Students contribute to high midterm voter turnout numbers

Midterm voter results reflected a significant increase in student turnout compared to 2014.

Election Judge Helen Torrens helps a voter through a window at the Van Cleve Park polling place on Tuesday, Nov. 6.

Tony Saunders

Election Judge Helen Torrens helps a voter through a window at the Van Cleve Park polling place on Tuesday, Nov. 6.

Isabella Murray

Last week’s midterm election saw a surge in voter turnout throughout Minneapolis, including several student-dense areas. 

While student turnout proved to be less than city averages, student precincts showed higher turnout rates than the 2014 midterm election. Experts say while student voter turnout is historically low, the 2016 presidential election mobilized student populations. 
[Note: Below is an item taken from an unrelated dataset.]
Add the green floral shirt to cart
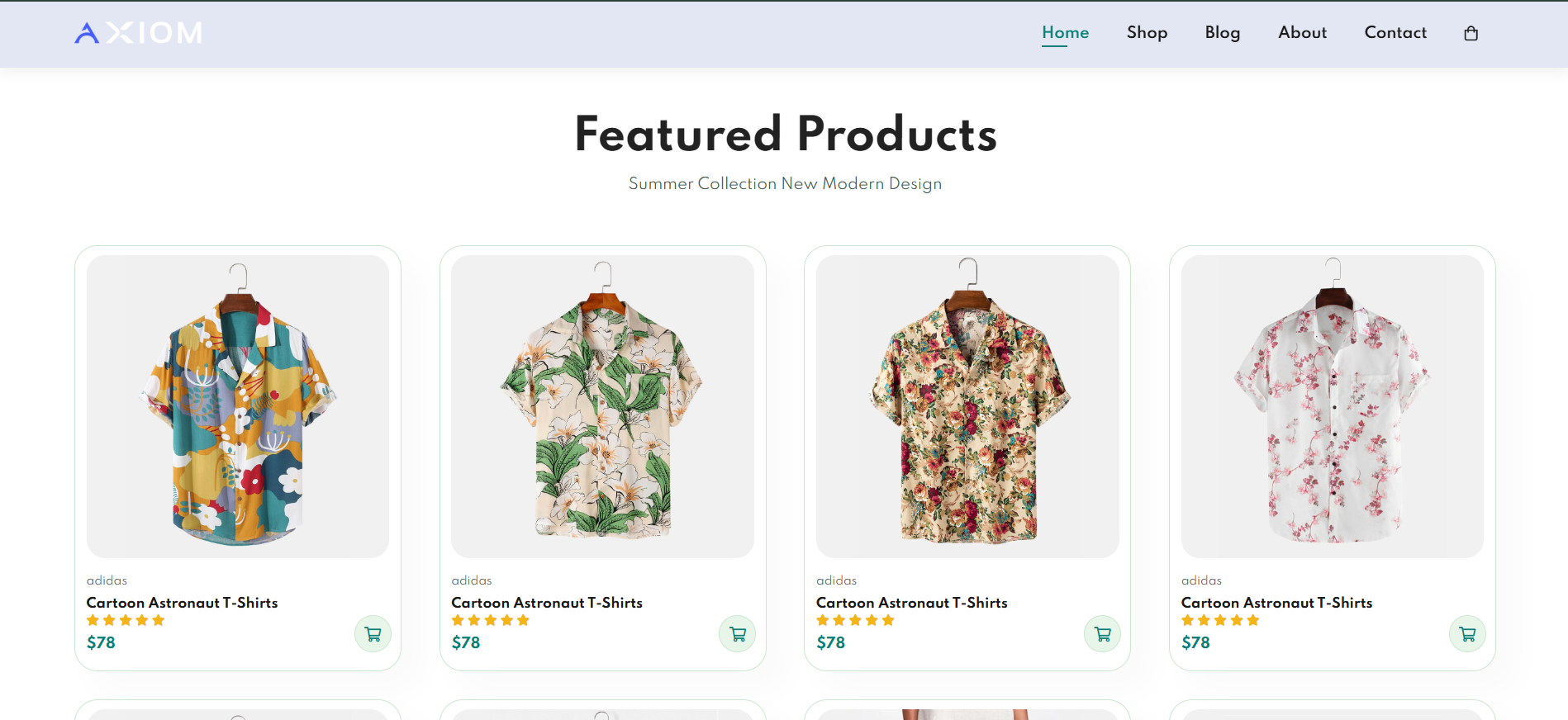 (x=737, y=633)
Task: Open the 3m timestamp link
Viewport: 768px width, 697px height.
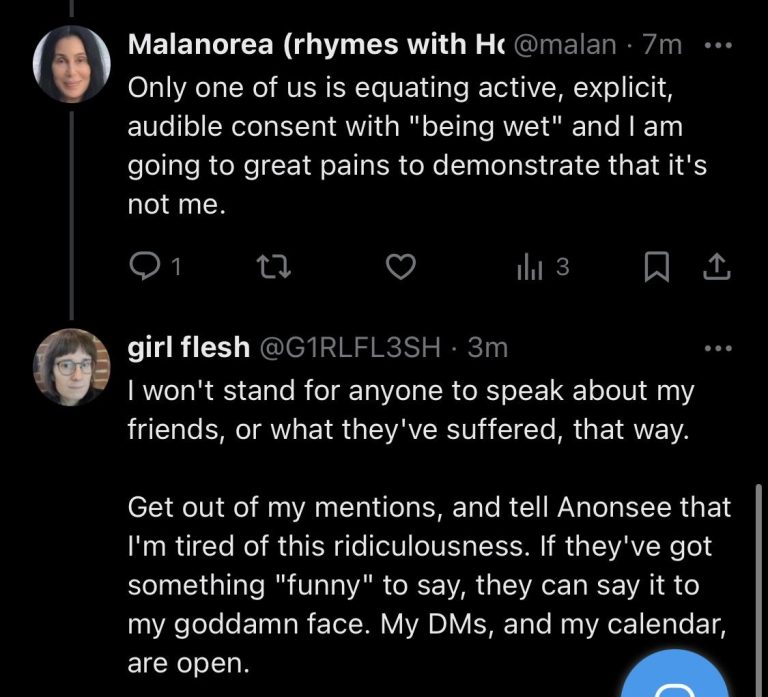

“I’ve heard a lot of discouraging comments about students, and it turns out — in 2018 — that’s unfair. Students are watching, they care and they turned out,” said Larry Jacobs, director of the University’s Center for the Study of Politics and Governance at the Humphrey School of Public Affairs. 

In Minneapolis, registered voter turnout was more than 67 percent, compared to around 55 percent in 2014. Student precincts also experienced significant increases.  

Superblock voted in precinct 2-10. In 2014, registered voter turnout in this precinct was 32 percent, while it was 56 percent this election.

Dinkytown, where students voted in precincts Ward 3-1 and 3-2, saw 42 and 45 percent of voters turn out in 2014, while 60 and 71 percent turned out out this election, respectively.  

Como voted in precincts 2-3 and 1-7. In 2014, registered voter turnout was 44 and 45 respectively, while it was 67 and 70 percent in the respective precincts this election.

“The higher turnout around younger people will turn out to be an important and surprising development of 2018,” Jacobs said. 

Students voting in all University-area precincts leaned overwhelmingly democratic. 

Over 70 percent of votes went to elected DFL candidates Amy Klobuchar, Tina Smith, Tim Walz, Ilhan Omar and Mohamud Noor in these precincts. 

“People always say it’s tough to get students to vote, and while it may at times be difficult to get students to vote, 20 of them can change the whole frickin’ world through their passion and organizing, and next thing you know, you’ve got a blue wave coming,” Minneapolis Mayor Jacob Frey said at the DFL’s election night party.

Preliminary estimates indicate that around 64 percent of voters statewide turned out, either in-person or by absentee ballot voting. 

“That is the highest percentage of voter participation in Minnesota for a midterm election since 2002 and the largest raw total for a midterm election in Minnesota history,” Minnesota Secretary of State Steve Simon said in a press release. 

Students also door knocked, attended campus political groups’ meetings and registered to vote in higher numbers than past years. 

Jacobs said that lawmakers should take notice of the increased student engagement.

“After all, if students help to vote you in, they can also help to vote you out,” he said.